MATERIAL TO PROCESS:
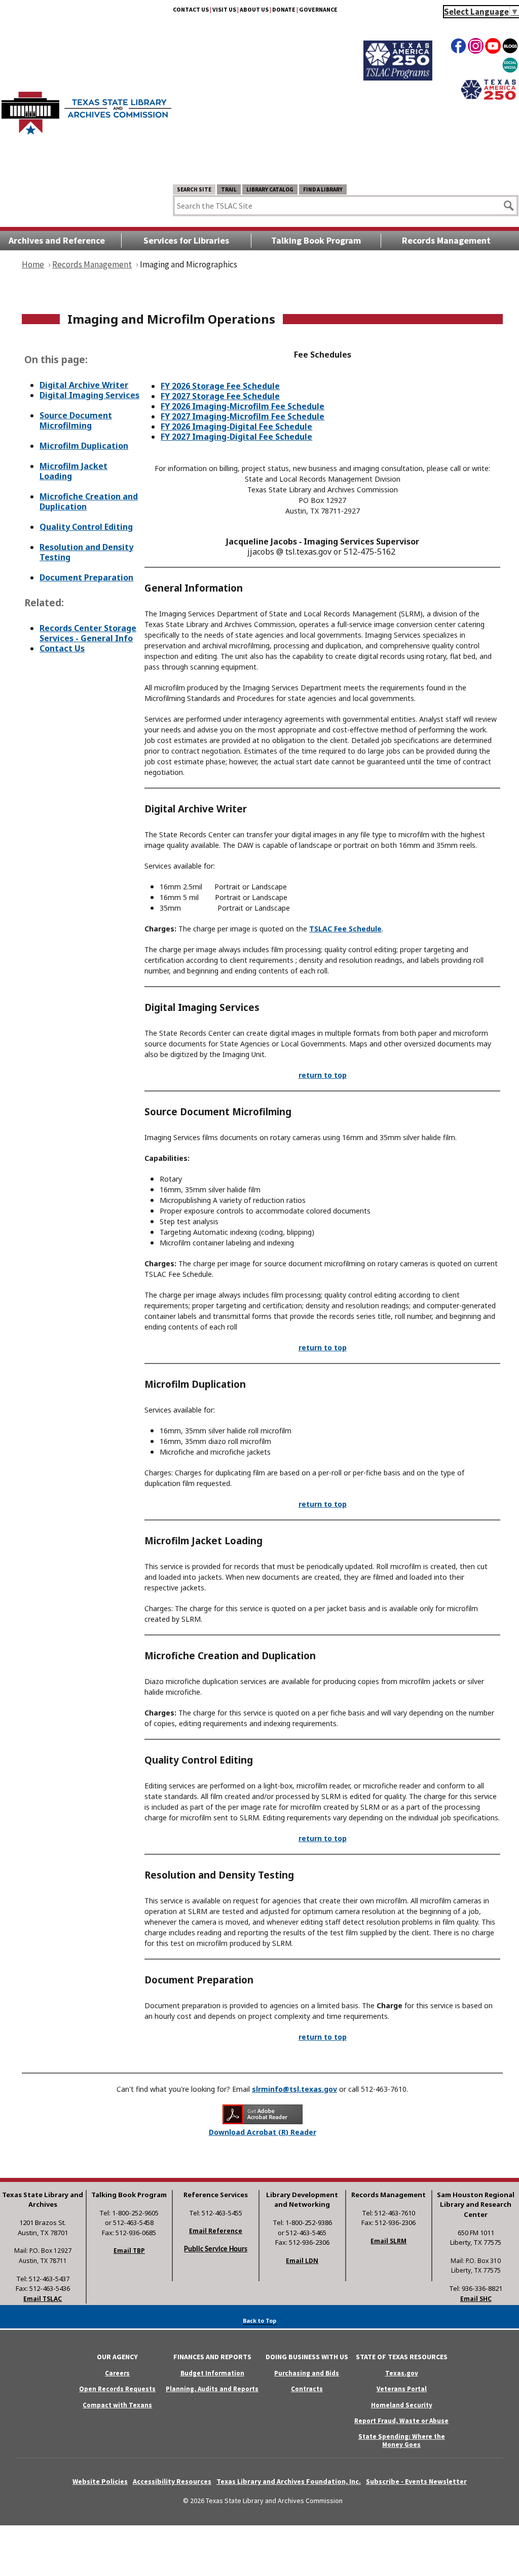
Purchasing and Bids (306, 2373)
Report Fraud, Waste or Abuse (401, 2420)
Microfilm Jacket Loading (73, 471)
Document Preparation (86, 577)
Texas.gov (401, 2373)
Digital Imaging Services (89, 395)
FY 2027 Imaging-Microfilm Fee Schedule (242, 416)
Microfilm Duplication (84, 445)
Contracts (307, 2389)
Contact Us (62, 648)
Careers (117, 2373)
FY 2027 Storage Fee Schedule (220, 396)
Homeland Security (401, 2405)
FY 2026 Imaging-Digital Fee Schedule (236, 426)
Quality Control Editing (86, 526)
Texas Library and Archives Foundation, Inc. (288, 2481)
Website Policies (100, 2481)
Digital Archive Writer (84, 385)
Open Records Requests (117, 2389)
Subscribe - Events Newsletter (416, 2481)
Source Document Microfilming (76, 420)
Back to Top (259, 2320)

WORK REQUEST:
Each line above that contains the string "Texas" should be identified and copied.

SOLUTION BELOW:
Texas.gov (401, 2373)
Texas Library and Archives Foundation, Inc. (288, 2481)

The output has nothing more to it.